**The problem**
Keep only the lines from the start of the data through the line containing "Sitemap (39, 1759)", and output them exactly.

**Given information**
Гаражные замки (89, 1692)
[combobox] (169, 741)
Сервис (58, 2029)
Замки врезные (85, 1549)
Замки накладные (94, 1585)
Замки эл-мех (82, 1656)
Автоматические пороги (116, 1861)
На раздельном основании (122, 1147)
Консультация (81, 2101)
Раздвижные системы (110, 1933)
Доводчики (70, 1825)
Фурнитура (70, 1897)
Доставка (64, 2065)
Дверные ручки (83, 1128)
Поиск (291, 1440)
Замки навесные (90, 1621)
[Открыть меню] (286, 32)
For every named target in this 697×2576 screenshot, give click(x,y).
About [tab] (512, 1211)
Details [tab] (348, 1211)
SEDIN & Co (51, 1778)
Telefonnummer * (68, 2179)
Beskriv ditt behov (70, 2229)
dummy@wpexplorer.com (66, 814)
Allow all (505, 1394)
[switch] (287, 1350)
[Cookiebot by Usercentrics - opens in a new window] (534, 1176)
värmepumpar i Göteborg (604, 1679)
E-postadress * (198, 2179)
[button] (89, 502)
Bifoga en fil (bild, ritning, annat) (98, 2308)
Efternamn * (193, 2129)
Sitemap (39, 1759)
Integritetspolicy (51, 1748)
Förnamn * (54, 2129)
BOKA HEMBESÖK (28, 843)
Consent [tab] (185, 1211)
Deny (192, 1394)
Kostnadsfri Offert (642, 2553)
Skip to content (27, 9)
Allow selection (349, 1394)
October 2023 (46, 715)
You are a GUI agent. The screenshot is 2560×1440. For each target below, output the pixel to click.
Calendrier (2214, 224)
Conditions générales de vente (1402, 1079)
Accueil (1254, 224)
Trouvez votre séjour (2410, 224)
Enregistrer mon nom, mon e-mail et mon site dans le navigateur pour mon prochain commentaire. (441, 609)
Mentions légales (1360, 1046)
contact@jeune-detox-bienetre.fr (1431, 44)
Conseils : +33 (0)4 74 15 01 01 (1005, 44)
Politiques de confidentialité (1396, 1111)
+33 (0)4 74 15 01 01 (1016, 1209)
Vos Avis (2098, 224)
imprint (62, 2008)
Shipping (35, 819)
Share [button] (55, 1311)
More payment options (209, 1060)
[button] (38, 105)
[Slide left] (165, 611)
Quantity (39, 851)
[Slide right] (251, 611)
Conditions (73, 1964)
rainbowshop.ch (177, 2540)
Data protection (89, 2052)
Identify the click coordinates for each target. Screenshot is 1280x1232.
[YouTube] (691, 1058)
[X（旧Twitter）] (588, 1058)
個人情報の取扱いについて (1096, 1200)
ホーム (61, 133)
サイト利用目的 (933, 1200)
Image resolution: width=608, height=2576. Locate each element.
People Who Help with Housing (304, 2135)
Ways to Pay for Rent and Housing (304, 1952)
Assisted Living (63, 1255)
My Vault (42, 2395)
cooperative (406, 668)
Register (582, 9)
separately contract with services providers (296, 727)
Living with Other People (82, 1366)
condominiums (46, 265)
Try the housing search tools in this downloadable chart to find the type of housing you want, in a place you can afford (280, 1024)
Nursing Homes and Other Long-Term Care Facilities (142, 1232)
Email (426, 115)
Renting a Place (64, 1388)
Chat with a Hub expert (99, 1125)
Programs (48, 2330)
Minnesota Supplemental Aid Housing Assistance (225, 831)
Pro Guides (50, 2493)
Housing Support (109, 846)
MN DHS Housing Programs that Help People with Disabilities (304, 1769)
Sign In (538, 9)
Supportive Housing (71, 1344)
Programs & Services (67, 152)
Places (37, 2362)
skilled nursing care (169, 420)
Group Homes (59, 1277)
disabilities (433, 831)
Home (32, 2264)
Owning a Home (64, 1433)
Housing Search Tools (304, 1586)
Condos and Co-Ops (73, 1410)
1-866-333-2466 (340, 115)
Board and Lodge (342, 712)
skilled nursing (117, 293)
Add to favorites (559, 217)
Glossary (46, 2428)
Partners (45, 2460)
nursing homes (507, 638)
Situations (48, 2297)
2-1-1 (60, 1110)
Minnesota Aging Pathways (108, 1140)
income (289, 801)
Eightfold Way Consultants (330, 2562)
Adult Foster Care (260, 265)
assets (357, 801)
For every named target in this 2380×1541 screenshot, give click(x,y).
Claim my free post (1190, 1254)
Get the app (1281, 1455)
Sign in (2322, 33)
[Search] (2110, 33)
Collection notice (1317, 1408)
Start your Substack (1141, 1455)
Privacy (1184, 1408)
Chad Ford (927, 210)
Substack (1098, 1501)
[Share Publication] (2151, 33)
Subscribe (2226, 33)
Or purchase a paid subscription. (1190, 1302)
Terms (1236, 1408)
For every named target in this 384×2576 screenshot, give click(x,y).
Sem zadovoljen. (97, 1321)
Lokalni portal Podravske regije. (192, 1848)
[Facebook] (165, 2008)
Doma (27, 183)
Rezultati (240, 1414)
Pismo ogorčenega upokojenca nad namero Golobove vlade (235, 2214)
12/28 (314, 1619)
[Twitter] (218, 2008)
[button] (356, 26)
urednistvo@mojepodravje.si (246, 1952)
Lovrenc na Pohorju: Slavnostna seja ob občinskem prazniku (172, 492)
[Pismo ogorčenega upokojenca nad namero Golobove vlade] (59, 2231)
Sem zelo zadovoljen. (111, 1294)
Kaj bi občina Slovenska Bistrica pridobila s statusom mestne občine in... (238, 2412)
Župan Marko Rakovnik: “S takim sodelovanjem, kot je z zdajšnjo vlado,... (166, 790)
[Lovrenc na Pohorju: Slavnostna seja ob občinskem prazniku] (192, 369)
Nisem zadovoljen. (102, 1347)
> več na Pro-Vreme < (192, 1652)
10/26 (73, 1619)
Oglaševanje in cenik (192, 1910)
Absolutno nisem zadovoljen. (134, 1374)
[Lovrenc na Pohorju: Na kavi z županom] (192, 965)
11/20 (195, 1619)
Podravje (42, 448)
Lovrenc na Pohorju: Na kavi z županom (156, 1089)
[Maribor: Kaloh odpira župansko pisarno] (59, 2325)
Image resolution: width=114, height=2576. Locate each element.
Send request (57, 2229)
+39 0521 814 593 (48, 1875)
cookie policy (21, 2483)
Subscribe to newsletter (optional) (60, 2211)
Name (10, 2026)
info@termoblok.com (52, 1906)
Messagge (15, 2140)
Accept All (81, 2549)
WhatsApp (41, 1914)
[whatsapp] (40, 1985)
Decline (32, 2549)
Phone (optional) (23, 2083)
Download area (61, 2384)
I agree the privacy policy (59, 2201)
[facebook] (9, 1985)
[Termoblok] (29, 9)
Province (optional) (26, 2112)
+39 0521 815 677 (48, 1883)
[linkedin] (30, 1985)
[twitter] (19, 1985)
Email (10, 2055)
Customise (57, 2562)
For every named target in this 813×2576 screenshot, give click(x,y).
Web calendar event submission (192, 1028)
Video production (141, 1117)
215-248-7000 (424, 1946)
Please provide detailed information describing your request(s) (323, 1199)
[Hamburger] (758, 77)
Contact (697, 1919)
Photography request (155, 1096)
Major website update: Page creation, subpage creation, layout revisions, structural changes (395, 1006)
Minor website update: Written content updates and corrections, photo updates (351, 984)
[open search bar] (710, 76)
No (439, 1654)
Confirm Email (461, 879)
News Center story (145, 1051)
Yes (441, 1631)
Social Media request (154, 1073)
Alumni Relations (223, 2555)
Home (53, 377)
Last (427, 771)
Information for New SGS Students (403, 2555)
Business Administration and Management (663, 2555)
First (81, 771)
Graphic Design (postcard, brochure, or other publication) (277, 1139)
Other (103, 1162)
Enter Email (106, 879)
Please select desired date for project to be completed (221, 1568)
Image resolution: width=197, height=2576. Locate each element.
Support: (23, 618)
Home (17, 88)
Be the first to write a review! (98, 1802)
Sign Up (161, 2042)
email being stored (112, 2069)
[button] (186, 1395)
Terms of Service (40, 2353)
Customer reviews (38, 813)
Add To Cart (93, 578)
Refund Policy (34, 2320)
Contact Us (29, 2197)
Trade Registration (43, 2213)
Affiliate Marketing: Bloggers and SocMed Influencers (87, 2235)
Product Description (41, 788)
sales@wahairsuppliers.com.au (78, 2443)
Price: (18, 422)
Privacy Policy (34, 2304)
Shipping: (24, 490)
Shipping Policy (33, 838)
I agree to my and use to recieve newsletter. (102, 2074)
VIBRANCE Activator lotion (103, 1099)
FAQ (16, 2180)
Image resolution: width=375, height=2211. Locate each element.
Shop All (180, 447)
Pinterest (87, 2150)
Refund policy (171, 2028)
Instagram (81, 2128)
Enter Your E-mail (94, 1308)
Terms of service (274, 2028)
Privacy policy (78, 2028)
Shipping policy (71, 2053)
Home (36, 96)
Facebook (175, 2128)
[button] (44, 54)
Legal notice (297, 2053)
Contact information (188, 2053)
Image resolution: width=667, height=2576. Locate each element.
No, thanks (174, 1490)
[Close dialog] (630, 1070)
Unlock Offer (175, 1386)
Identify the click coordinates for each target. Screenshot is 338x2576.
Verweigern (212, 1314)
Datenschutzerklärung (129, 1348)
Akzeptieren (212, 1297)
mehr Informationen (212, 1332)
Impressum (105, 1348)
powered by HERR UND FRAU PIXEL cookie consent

**Finished exercise**
Гаражные замки (89, 1692)
[combobox] (169, 741)
Сервис (58, 2029)
Замки врезные (85, 1549)
Замки накладные (94, 1585)
Замки эл-мех (82, 1656)
Автоматические пороги (116, 1861)
На раздельном основании (122, 1147)
Консультация (81, 2101)
Раздвижные системы (110, 1933)
Доводчики (70, 1825)
Фурнитура (70, 1897)
Доставка (64, 2065)
Дверные ручки (83, 1128)
Поиск (291, 1440)
Замки навесные (90, 1621)
[Открыть меню] (286, 32)
For every named target in this 697×2576 screenshot, give click(x,y).
About [tab] (512, 1211)
Details [tab] (348, 1211)
SEDIN & Co (51, 1778)
Telefonnummer * (68, 2179)
Beskriv ditt behov (70, 2229)
dummy@wpexplorer.com (66, 814)
Allow all (505, 1394)
[switch] (287, 1350)
[Cookiebot by Usercentrics - opens in a new window] (534, 1176)
värmepumpar i Göteborg (604, 1679)
E-postadress * (198, 2179)
[button] (89, 502)
Bifoga en fil (bild, ritning, annat) (98, 2308)
Efternamn * (193, 2129)
Sitemap (39, 1759)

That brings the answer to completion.